Ward and Barker note that all of the definitions referenced make at least one of the following assertions:

  • Size: the volume of the datasets is a critical factor.
  • Complexity: the structure, behaviour and permutations of the datasets is a critical factor.
  • Technologies: the tools and techniques which are used to process a sizable or complex dataset is a critical factor.

Taking these points into account and considering the sum as well as all of the parts of the aforementioned definitions, they did an extrapolation and came up with the following definition of their own:

Big data is a term describing the storage and analysis of large and or complex data sets using a series of techniques including, but not limited to: NoSQL, MapReduce and machine learning.

English: Man and woman shown working with IBM ...

I have, over the past several years, been asked for my definition of “Big Data”. My personal bias is more in line with the definition offered by NIST than with any of the others, although, I am sympathetic with the MIKE2.0 definition as well. I would posit:

Big Data is that data, which because of its complexity, or its size, or the speed it is being generated exceeds the capability of current conventional methods and systems to extract practical use and value.

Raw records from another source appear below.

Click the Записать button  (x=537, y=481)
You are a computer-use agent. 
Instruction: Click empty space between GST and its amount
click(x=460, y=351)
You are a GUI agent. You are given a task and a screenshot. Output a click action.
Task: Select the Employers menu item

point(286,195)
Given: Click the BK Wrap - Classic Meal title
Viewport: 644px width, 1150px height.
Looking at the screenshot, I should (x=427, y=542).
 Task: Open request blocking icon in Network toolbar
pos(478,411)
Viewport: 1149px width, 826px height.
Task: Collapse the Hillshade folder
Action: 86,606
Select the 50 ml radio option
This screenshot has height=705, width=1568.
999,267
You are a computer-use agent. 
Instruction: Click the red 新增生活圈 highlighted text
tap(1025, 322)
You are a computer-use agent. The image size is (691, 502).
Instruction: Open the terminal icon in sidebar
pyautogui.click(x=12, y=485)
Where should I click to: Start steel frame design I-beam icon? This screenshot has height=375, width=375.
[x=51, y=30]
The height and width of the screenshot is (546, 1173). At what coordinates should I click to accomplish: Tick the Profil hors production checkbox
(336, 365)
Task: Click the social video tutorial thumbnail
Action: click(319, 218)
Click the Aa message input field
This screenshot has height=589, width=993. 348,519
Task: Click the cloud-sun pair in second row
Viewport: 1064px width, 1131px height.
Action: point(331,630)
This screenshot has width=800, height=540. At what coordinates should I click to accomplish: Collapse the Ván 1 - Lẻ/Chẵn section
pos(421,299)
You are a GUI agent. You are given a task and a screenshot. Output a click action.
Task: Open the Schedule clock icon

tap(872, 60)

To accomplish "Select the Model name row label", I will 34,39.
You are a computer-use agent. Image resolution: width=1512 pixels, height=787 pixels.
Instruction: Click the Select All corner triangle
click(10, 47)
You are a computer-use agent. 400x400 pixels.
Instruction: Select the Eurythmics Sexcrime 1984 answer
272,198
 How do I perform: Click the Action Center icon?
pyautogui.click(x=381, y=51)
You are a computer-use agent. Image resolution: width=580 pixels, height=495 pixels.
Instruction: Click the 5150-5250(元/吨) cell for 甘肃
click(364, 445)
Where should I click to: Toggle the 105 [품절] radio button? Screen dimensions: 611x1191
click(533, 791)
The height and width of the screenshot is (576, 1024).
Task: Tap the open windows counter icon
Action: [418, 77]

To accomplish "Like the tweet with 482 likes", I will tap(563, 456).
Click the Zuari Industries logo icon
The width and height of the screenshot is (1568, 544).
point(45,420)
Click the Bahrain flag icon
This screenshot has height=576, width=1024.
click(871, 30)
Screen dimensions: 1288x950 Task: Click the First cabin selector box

  1. J.S. Ward, A. Barker. arXiv:1309.5821v1 [cs.DB] Undefined By Data: A Survey of Big Data Definitions, 2013
  2. L. Douglas. 3d data management: Controlling data volume, velocity and variety. Gartner. Retrieved, 6, 2001.
  3. J. P. Dijcks. Oracle: Big data for the enterprise. Oracle White Paper, 2012.
  4. Intel Peer Research on Big Data Analysis.
  5. The Big Bang: How the Big Data Explosion Is Changing the World – Microsoft UK Enterprise Insights Blog – Site Home – MSDN Blogs.
  6. Big Data Definition – MIKE2.0, the open source methodology for Information Development.
  7. NIST Big Data Working Group (NBD-WG).
  8. Google. Google Trends for Big Data, 2013.